Claude Code v2.1.92 introduced Ultraplan, a planning mode that moves plan review out of your terminal and into a browser tab. Plans are drafted and saved to the cloud, your browser opens automatically to display them, and execution only begins once you approve.
The previous workflow coupled planning and execution tightly - Claude generated a plan and began acting on it immediately. You could interrupt, but the review happened in the same terminal window where files were already being changed. Ultraplan splits these into two distinct phases with an explicit human checkpoint between them.

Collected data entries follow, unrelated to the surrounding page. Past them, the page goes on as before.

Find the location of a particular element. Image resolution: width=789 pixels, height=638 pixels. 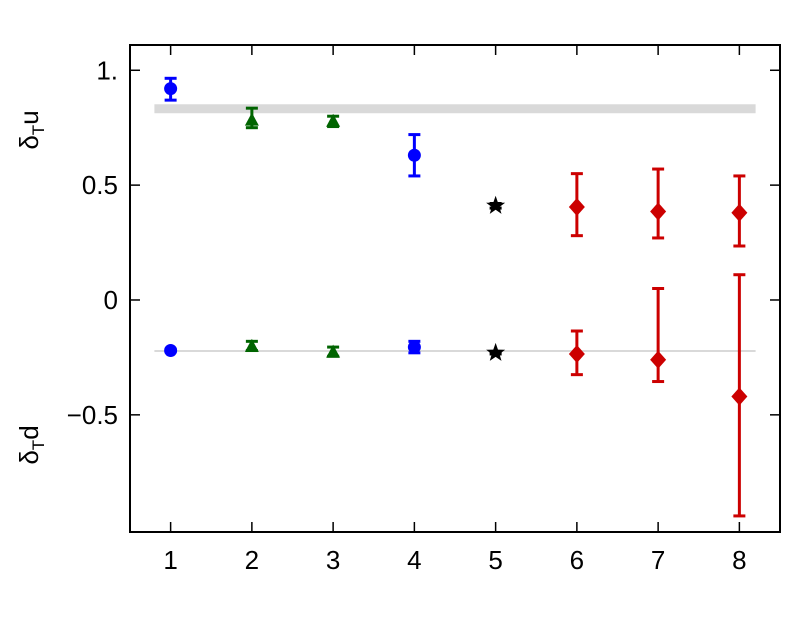

label-text: u is located at coordinates (29, 117).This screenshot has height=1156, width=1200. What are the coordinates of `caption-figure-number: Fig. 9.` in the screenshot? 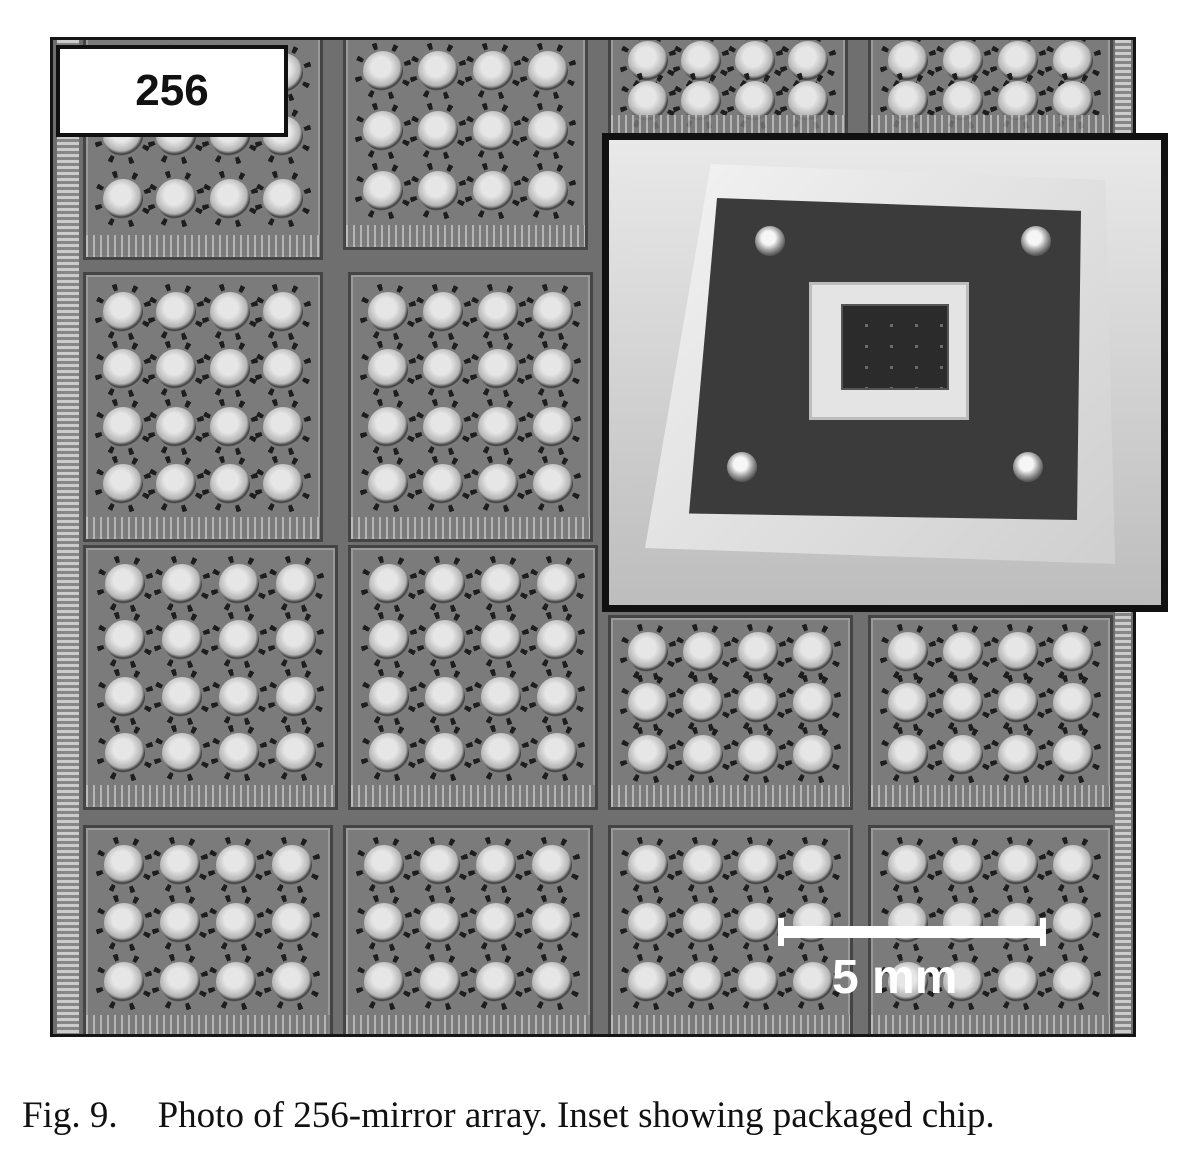 It's located at (70, 1116).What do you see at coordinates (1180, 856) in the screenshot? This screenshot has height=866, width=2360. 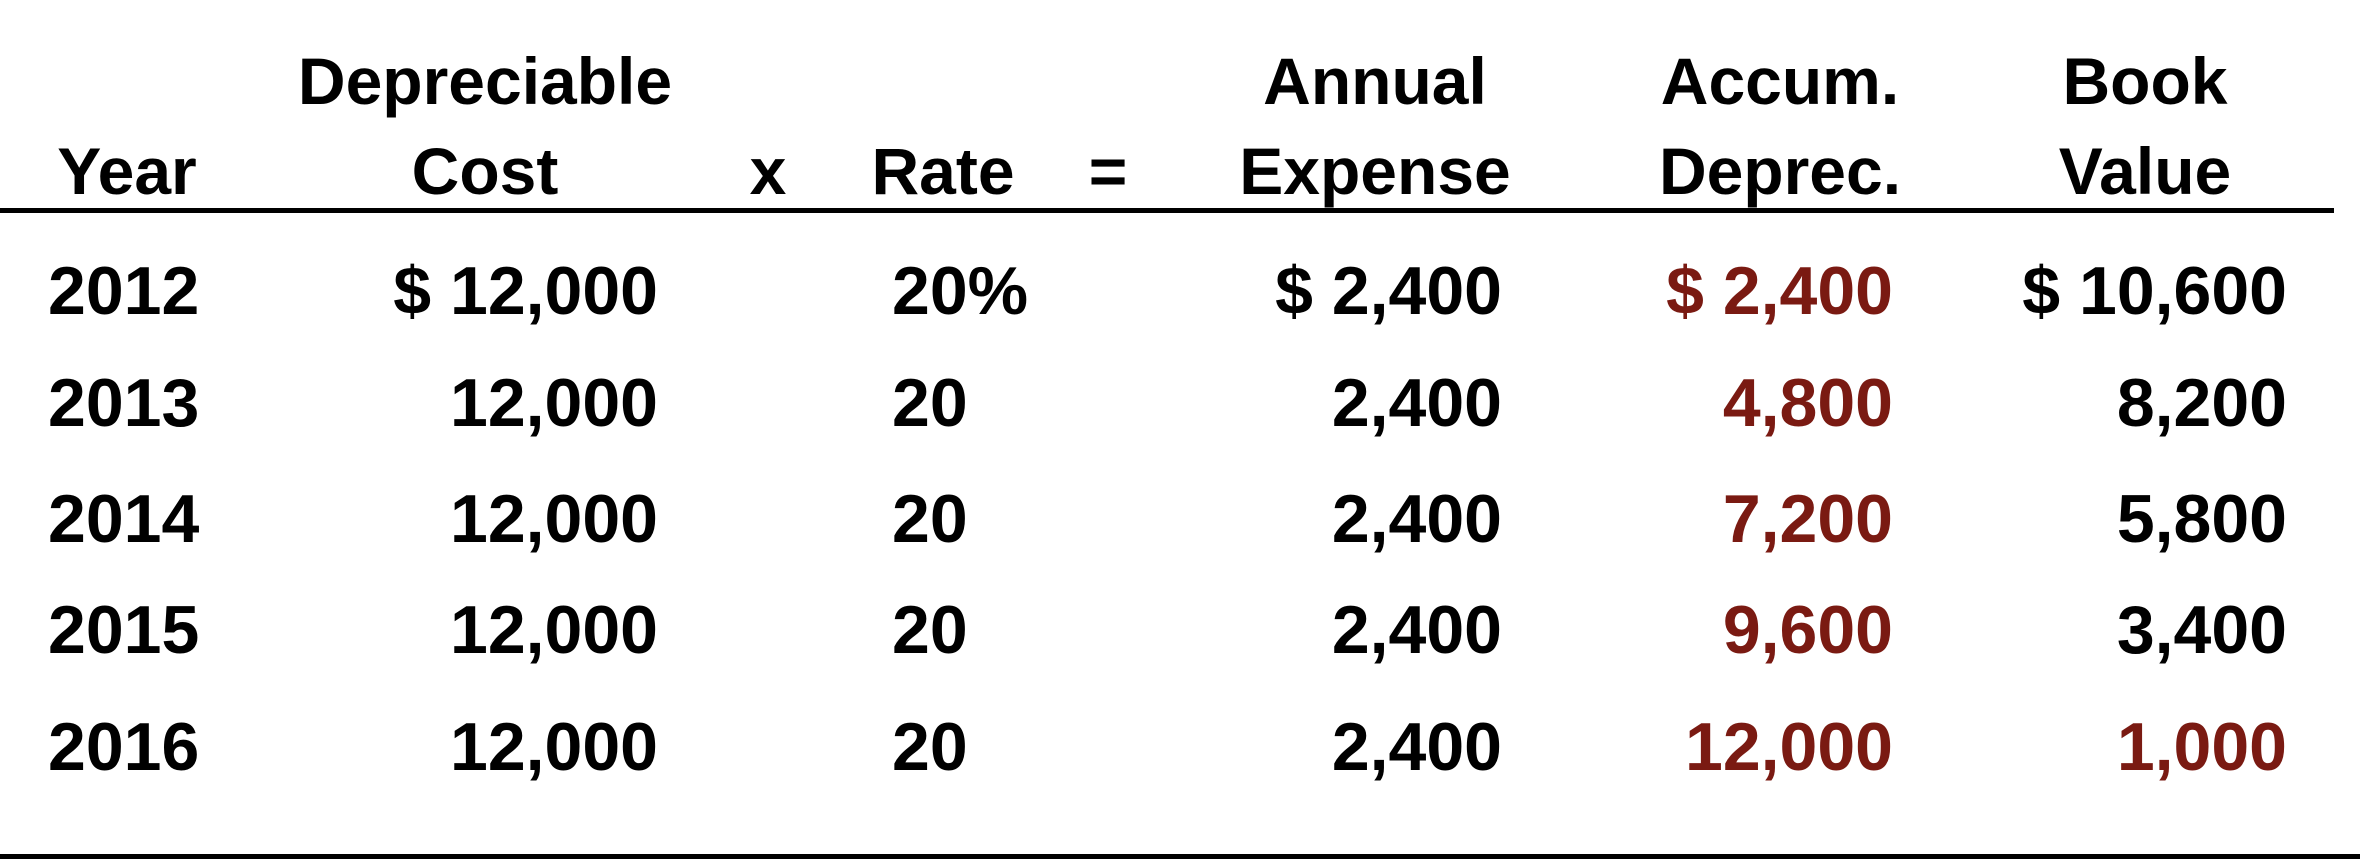 I see `footer-divider` at bounding box center [1180, 856].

Plan mode in Claude Code already existed as a way to see Claude's intended approach before it started writing. Ultraplan extends this with cloud persistence and a browser-based interface - useful when a plan spans a dozen files or needs more context than comfortably fits in a terminal window.
The practical difference is clearest on complex, multi-step tasks. When Claude is about to touch multiple files across a project, a quick approval in the terminal is risky. The browser view gives you space to read the full sequence, catch wrong assumptions - "Claude thinks I want to refactor authentication, but I only want to add a route" - and reject the plan before a single file changes.
The browser format also creates options that didn't exist before: share the plan with a teammate for sign-off, paste it into a project ticket as documentation, or compare it against a spec doc before approving. That's a small but real workflow addition for anyone using Claude Code in a team context rather than solo.
The "execute anywhere" part of the release means the plan and execution environment are fully decoupled. You draft and review in one place, run the execution in whatever environment makes sense - local machine, remote server, or a CI pipeline.
No pricing changes were announced with v2.1.92. Ultraplan is available now for Claude Code subscribers.